- _ASSIGNMENT_:
What does the data read, word for word, from the line containing "This screenshot has height=924, width=1307." through its final line? Give those lines only.

- _GIVEN DATA_:
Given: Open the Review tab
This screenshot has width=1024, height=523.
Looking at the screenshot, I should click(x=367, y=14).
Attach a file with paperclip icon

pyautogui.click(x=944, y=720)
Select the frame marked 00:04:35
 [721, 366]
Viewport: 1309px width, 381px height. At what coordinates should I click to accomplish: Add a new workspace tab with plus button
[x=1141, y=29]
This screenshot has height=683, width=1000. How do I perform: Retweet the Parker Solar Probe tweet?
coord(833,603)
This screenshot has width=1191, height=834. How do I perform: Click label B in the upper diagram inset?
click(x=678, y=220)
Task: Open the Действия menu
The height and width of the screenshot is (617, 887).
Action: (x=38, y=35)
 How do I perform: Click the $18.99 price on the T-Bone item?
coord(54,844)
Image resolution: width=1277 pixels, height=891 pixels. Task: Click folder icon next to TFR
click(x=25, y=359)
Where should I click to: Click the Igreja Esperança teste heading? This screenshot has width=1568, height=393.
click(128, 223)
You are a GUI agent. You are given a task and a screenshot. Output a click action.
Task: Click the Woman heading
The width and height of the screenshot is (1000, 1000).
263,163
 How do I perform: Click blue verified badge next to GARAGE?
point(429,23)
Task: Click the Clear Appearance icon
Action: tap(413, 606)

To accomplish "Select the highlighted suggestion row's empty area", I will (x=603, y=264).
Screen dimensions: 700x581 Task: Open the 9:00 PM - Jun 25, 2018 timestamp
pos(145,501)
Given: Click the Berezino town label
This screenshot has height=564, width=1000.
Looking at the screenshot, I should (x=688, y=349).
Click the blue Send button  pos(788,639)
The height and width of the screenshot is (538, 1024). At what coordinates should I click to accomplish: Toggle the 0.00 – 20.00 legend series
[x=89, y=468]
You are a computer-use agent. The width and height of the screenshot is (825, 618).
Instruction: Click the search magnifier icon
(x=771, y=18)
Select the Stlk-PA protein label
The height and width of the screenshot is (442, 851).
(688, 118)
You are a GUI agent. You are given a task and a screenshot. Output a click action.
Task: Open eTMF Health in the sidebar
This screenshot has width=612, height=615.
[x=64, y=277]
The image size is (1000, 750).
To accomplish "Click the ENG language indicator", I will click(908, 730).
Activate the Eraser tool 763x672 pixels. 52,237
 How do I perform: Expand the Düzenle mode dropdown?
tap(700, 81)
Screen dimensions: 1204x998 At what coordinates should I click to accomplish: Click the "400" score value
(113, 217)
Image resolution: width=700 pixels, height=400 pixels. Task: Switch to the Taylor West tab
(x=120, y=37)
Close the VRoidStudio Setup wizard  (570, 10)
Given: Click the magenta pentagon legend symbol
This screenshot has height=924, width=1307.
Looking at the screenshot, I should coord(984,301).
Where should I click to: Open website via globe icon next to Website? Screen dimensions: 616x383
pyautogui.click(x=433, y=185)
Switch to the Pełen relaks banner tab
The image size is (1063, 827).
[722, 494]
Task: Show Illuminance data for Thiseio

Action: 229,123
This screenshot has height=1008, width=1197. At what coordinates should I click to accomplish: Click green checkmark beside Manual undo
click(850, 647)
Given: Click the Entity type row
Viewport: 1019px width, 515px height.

- _ANSWER TO THE EXERCISE_:
This screenshot has height=924, width=1307.
Looking at the screenshot, I should coord(984,301).
Where should I click to: Open website via globe icon next to Website? Screen dimensions: 616x383
pyautogui.click(x=433, y=185)
Switch to the Pełen relaks banner tab
The image size is (1063, 827).
[722, 494]
Task: Show Illuminance data for Thiseio

Action: 229,123
This screenshot has height=1008, width=1197. At what coordinates should I click to accomplish: Click green checkmark beside Manual undo
click(850, 647)
Given: Click the Entity type row
Viewport: 1019px width, 515px height.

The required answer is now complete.